Hasty Briefsbeta

CedarDB: The fastest database you've never heard of

11 days ago
  • #database
  • #modern-hardware
  • #performance
  • CedarDB is a modern database designed from scratch to leverage contemporary hardware, unlike traditional databases like Postgres and MySQL which were built over 30 years ago.
  • Originating from the Umbra research project at TUM, CedarDB focuses on performance optimizations for modern multi-core CPUs and large memory capacities.
  • Key innovations include an advanced query optimizer capable of unnesting deeply nested SQL statements, reducing execution time from minutes to seconds.
  • CedarDB employs code generation for SQL queries, converting them into machine code to eliminate interpretation overhead, significantly speeding up query execution.
  • Morsel-driven parallelism ensures efficient CPU core utilization by dynamically distributing small data chunks ('morsels') among cores, keeping all cores busy.

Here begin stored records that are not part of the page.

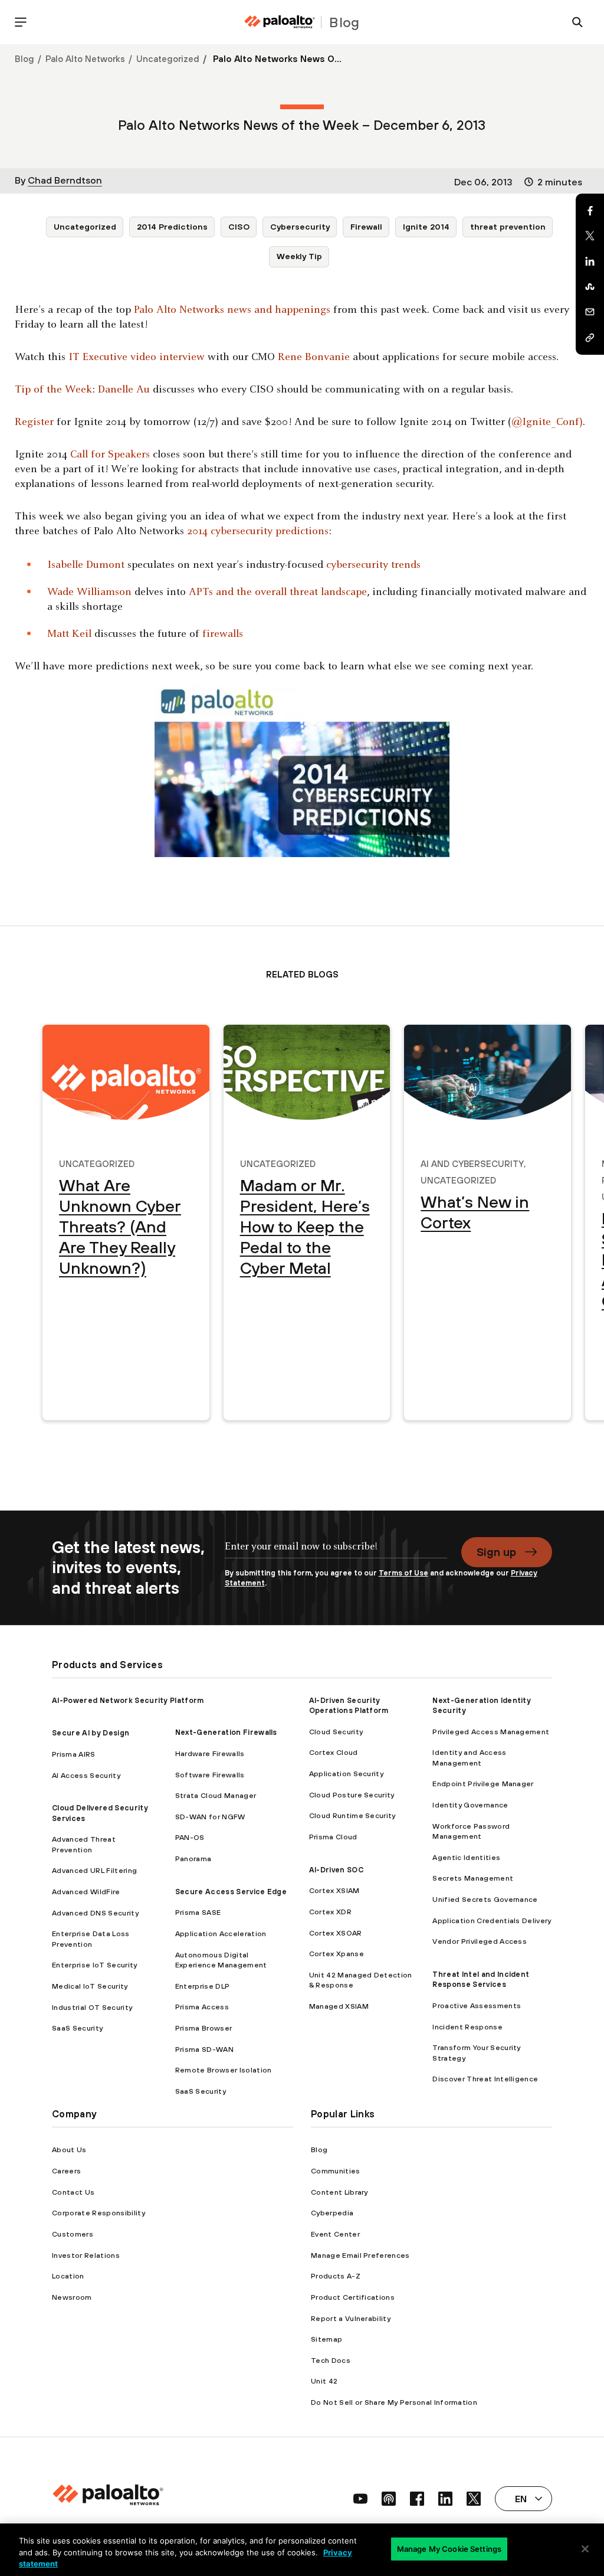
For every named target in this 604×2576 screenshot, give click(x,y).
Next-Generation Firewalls (226, 1732)
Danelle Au (124, 389)
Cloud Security (336, 1731)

  • The database features a modern buffer manager designed for multi-threaded environments, using Pointer Swizzling to avoid global locks and maximize storage bandwidth.
  • CedarDB's architecture is built to anticipate future hardware changes, with pluggable interfaces for new storage types and workloads, such as vector databases.
  • Adaptive Query Execution allows CedarDB to start executing queries immediately with a basic version while optimizing more complex versions in the background.
  • The database supports sophisticated statistics for the optimizer, enabling early data filtering and accurate estimates for operations like GROUP BY and MIN aggregations.
  • CedarDB is positioned as a 'beyond main memory' system, optimizing for in-memory speeds but gracefully degrading performance when data exceeds RAM capacity.